As soon as the ticket was booked, I wondered why it worked for her and not for me.
Maybe God was trying to tell me not to go back there, that I belong here in St Louis with my friends and family.
And not alone in New York.
Maybe God thought she was booking the ticket for herself...even God gets confused sometimes.

It's hitting me hard that I have to go back to NY soon.
I've had a wonderful summer (for the most part) rediscovering St Louis and realizing just how much I love it here. Even with the craziness that is my family, it's wonderful to have people to come home to who love me and want to know how my day was.
I've loved my summer job; singing with my little bits, seeing their excited eyes and the love they share when they smother me with sticky popsicle-laden hugs is such a joy.
I've loved my exercise routine, and I am looking and feeling stronger and stronger as the weeks go by. I flexed my arms in the mirror today and actually saw muscles where there once was just flab. It felt great, even though I'm still far from where I want to be. I feel strong and healthy and happy, and the JCC provides me with the most beautiful, positive energy to take good care of myself.
I've loved the life cycle events I've had the privilege of singing for and attending. Even singing my first funeral, which was sad and scary, was a good experience for this cantor-in-training.

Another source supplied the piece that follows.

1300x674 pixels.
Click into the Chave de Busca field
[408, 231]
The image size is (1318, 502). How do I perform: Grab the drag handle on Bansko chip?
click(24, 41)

It makes me so sad to think that I have to leave all of this behind to come back to my empty apartment in NYC. It makes me even sadder to think that I'm leaving behind this city of so much love, that feels so perfect for where I am right now.

I don't want to be alone in New York anymore.
I don't want to feel like the outsider, trying to keep up and fit in when I know in my heart that I never will.
I don't my only social life to come from HUC.
I don't want to schlep to Brooklyn to see friends who won't schlep to Queens to see me.
I don't want to pay the horrendous price for the apartment that is nowhere near worth the $1,463 I pay in rent every month.
Or play with the mice that have probably had a field day in my kitchen since I've been gone.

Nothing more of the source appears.